===== Information provided
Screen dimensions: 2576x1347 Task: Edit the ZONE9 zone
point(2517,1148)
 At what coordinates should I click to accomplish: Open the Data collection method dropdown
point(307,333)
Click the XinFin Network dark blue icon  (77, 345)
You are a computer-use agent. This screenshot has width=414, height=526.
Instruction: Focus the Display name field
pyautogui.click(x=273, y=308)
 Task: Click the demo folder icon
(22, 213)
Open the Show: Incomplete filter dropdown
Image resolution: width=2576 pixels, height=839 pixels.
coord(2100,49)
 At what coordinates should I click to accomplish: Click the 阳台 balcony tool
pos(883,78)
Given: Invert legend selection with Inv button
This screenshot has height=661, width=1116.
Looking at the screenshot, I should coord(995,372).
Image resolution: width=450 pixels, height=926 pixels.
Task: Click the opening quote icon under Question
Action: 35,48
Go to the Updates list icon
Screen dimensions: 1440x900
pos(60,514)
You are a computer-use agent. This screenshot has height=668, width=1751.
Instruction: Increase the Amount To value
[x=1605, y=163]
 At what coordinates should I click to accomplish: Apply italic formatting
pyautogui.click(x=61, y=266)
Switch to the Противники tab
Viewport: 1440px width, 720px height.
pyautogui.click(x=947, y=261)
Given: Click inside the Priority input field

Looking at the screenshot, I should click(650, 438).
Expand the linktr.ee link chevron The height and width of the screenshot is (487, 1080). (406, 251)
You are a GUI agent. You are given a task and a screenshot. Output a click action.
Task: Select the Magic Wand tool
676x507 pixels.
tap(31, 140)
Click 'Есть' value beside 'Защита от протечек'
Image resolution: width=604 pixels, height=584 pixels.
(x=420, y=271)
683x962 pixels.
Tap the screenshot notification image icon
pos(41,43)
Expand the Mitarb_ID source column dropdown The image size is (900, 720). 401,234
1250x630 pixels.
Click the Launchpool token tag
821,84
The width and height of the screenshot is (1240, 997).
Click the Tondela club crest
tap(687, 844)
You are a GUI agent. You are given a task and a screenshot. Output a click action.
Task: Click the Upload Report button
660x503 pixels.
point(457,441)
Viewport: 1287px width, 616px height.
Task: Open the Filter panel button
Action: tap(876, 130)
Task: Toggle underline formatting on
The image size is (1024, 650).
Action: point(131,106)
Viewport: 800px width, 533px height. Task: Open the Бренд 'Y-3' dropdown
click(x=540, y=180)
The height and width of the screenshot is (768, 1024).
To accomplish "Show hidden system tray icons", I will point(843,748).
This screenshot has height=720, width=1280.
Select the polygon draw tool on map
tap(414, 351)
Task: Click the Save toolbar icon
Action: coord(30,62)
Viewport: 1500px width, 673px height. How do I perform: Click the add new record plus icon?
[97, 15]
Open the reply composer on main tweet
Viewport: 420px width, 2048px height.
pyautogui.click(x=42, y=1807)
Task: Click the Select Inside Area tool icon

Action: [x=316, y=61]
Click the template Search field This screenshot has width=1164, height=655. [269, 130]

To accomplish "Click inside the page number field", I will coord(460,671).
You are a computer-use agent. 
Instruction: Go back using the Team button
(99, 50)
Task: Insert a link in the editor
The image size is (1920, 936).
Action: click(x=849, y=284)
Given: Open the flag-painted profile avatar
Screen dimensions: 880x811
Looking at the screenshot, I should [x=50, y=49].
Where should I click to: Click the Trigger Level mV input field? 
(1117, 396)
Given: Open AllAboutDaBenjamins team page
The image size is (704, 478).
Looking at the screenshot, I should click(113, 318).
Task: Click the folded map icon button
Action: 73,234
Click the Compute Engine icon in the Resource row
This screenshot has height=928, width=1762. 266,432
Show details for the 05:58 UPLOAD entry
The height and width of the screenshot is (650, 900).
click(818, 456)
==========
Goal of the exercise. Which lines should be output? Exactly those from the first line of the data through the line containing "has width=414, height=526.", inclusive.

Reply to the exercise.
Screen dimensions: 2576x1347 Task: Edit the ZONE9 zone
point(2517,1148)
 At what coordinates should I click to accomplish: Open the Data collection method dropdown
point(307,333)
Click the XinFin Network dark blue icon  (77, 345)
You are a computer-use agent. This screenshot has width=414, height=526.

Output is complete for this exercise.